# 25th Birthday tomorrow



## Mr.Magnus (Sep 18, 2012)

Yepp im turning 25 tomorrow  and throwing a smal party this weekend. But my mother came by today to wish me a happy birthday and she left me a pretty awsome present. I LOVE MY MOTHER 

Mats Jonasson has been my favorit glass blower for a long time and his type of art is just in my taste.
so my mother gave me without knowing this, that i love this guy. she only knew that i love this type of design/art.

8 drinking glasses, 2 big wine glasses and a wine decanter. made by Mats Jonasson in the coolest looking design i ever seen IMO

the series is calld (female) Electra (male) Lucifer.

Here's some pictures.










And here is a video of Mats Jonasson Målerås. 
[video=youtube;TlGY3H7C6zM]http://www.youtube.com/watch?v=TlGY3H7C6zM[/video]


----------



## Mr.Magnus (Sep 18, 2012)

the male glasses are calld kubik. only the wine decanter is lucifer.


----------



## markenki (Sep 18, 2012)

Happy Birthday!!


----------



## tgraypots (Sep 18, 2012)

Glass art always amazes the crap outta me. Happy birthday Magnus!


----------



## Johnny.B.Good (Sep 18, 2012)

Happy birthday!

The "male" glasses remind me of the statues on Easter Island.


----------



## Mr.Magnus (Sep 18, 2012)

Johnny.B.Good said:


> Happy birthday!
> 
> The "male" glasses remind me of the statues on Easter Island.

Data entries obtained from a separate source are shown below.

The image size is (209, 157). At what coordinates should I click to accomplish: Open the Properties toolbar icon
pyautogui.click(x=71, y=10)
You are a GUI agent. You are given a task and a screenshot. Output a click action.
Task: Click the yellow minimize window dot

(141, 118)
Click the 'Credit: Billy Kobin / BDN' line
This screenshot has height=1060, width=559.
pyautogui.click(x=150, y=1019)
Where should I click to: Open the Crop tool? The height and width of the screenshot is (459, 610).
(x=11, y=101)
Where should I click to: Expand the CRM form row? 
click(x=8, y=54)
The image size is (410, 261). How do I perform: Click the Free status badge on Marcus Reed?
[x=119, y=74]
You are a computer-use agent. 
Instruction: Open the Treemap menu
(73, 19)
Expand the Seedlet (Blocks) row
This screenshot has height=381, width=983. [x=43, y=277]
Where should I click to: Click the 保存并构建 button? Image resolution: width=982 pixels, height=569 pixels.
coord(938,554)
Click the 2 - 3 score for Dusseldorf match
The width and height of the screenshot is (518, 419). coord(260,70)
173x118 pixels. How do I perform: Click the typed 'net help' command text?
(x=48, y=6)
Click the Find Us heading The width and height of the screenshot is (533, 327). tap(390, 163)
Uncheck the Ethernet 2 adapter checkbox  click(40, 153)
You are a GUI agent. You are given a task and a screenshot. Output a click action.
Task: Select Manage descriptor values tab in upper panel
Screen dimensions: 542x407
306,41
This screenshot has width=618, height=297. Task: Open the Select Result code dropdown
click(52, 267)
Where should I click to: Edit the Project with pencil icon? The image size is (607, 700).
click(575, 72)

hehe yeah thay do look alot like those statues ! thanks.


----------



## Korin_Mari (Sep 18, 2012)

Thats awesome!

Happy birthday~! I hope you have a wonderful day filled with great food and joy.


----------



## Crothcipt (Sep 18, 2012)

I agree with Tom. Glass arts are very interesting to me. Great looking present you have there. Happy Birthday!!


----------



## RobinW (Sep 18, 2012)

Lucifer is cool, but i think i still prefer to see my wine....

Congrats!


----------



## sachem allison (Sep 18, 2012)

happy birthday!


----------



## Mr.Magnus (Sep 18, 2012)

RobinW said:


> Lucifer is cool, but i think i still prefer to see my wine....
> 
> Congrats!



same here lol. its more art then useful. i could use them but would only be stupid with alcohol


----------



## Lefty (Sep 18, 2012)

Wow! Those are amazing!
Happy Birthday!


----------



## Cutty Sharp (Sep 18, 2012)

Happy BD! Just 25? You're a baby!


----------



## Dave Martell (Sep 18, 2012)

Happy Birthday


----------



## Lucretia (Sep 18, 2012)

Happy birthday! And what a wonderful gift to have a mom who knows you well enough to get you something you will treasure!


----------



## mc2442 (Sep 18, 2012)

Happy Birthday! Great looking gifts.


----------



## Andrew H (Sep 19, 2012)

Happy Birthday!


----------



## The Edge (Sep 19, 2012)

Happy Birthday! Love the artwork!


----------



## kalaeb (Sep 19, 2012)

Nice! Happy birthday.


----------



## Mr.Magnus (Sep 19, 2012)

Thanks guys  and Cutty Sharp your just mad cuz i dont have BLTP yet.


----------



## brainsausage (Sep 19, 2012)

Happy birthday!


----------



## Pensacola Tiger (Sep 19, 2012)

Happy Birthday!


----------



## knyfeknerd (Sep 19, 2012)

Happy! Wow 25 is a good age to be. Enjoy!


----------



## DeepCSweede (Sep 19, 2012)

Happy Bday - thanks for sharing your present - hope you treat yourself today!


----------



## Lefty (Sep 19, 2012)

Happy Birthday, today!


----------



## SpikeC (Sep 19, 2012)

I waited until today to say Happy BD! That is some crazy good glass!


----------



## wallawally (Sep 19, 2012)

That glass is awesome! My 26th birthday was yesterday. Merry birthday.


----------



## apicius9 (Sep 20, 2012)

Happy birthday, grasshoppers!

Stefan


----------



## mhlee (Sep 20, 2012)

Another 9/19 birthday. Happy Belated Birthday! :doublethumbsup:


----------



## Mr.Magnus (Sep 20, 2012)

mhlee said:


> Another 9/19 birthday. Happy Belated Birthday! :doublethumbsup:



haha same to you Mhlee!!!!! hope you had a great day, i sure did!


----------